Menteri Didesak Turun Langsung Atasi Konflik Agraria, Jangan Libatkan Aparat
Sekretaris Jenderal Konsorsium Pembaruan Agraria (KPA) Dewi Kartika meminta menteri turun langsung mengatasi konflik agraria. Ia pun mendesak agar aparat TNI-Polri tak dilibatkan dalam penanganan konflik agraria.
Dewi menyampaikan hal itu dalam audiensi dengan pimpinan DPR beserta lima menteri di Kompleks Parlemen, Senayan, Jakarta, Rabu (24/9).
“Bapak Pimpinan DPR, kalau ada konflik agraria itu atau ada masyarakat yang mempertahankan tanahnya, yang diturunkan jangan polisi dan TNI. Yang diturunkan itu adalah para menteri, perwakilan dari kementerian dan lembaga," kata Dewi saat audiensi.
Dewi mengatakan, hal itu diperlukan untuk meminimalisasi kemungkinan gesekan yang terjadi antara aparat dan petani. “Pendekatannya jangan legalistik,” kata Dewi.
Konsorsium Pembaruan Agraria (KPA) dan sejumlah organisasi petani menemui pimpinan Dewan Perwakilan Rakyat (DPR) beserta lima menteri di Kompleks Parlemen, Senayan, Jakarta, pada Rabu (24/9).
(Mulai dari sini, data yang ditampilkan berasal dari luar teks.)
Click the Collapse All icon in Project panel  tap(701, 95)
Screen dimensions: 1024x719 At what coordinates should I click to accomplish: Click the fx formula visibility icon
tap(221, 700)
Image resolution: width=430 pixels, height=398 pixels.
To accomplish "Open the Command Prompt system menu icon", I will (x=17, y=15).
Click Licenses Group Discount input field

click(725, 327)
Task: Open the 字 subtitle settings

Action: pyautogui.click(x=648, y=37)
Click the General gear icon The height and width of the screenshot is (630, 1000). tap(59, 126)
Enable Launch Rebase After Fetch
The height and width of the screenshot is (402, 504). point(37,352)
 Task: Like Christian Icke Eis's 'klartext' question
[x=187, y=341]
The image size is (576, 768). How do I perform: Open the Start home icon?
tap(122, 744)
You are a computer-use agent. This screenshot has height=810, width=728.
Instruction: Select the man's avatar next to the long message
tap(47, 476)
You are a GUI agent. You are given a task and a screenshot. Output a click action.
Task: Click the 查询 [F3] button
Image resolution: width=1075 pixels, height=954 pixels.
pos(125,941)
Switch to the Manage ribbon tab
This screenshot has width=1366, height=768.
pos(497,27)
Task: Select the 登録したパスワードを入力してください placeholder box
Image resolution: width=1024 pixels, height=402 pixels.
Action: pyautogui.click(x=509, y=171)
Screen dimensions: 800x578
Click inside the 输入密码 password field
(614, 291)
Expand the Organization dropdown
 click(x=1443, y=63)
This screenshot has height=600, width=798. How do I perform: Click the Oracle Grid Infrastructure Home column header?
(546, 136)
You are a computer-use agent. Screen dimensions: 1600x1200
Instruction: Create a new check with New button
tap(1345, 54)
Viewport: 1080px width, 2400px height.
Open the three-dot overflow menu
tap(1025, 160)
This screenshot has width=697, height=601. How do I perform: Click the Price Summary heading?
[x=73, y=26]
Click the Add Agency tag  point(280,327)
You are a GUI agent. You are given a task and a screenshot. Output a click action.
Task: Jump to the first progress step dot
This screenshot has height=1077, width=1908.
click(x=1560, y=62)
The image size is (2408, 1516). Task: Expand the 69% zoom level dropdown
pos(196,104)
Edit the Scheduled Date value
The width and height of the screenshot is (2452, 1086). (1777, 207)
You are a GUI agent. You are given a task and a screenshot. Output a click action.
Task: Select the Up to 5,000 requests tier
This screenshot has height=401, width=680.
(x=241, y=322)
Pertemuan ini digelar tepat pada peringatan Hari Tani Nasional yang jatuh hari ini.
Sejumlah perwakilan organisasi yang menemui pimpinan DPR beserta lima menteri adalah Serikat Petani Pasundan (SPP), Serikat Pekerja Tani Karawang (Sepetak), Pergerakan Petani Banten (P2B), Serikat Nelayan Indonesia (SNI), dan Kongres Aliansi Serikat Buruh Indonesia (KASBI).
Pimpinan DPR yang menerima perwakilan organisasi petani itu antara lain Wakil Ketua DPR Sufmi Dasco Ahmad, Cucun Ahmad Syamsurrijal, dan Saan Mustopa. Ketua Komisi IV DPR RI Titiek Soeharto juga terlihat hadir dalam pertemuan tersebut.
Adapun lima menteri Kabinet Merah Putih yang hadir adalah Menteri Kehutanan Raja Juli Antoni, Menteri Agraria dan Tata Ruang (ATR/BPN) Nusron Wahid, Menteri Pariwisata, Widiyanti Putri Wardhana, Pelaksana Tugas (Plt) Menteri Badan Usaha Milik Negara (BUMN) Dony Oskaria, Menteri Desa dan Pembangunan Daerah Tertinggal (Mendes PDTT) Yandri Susanto, serta Kepala Kantor Staf Kepresidenan (KSP) Muhammad Qodari.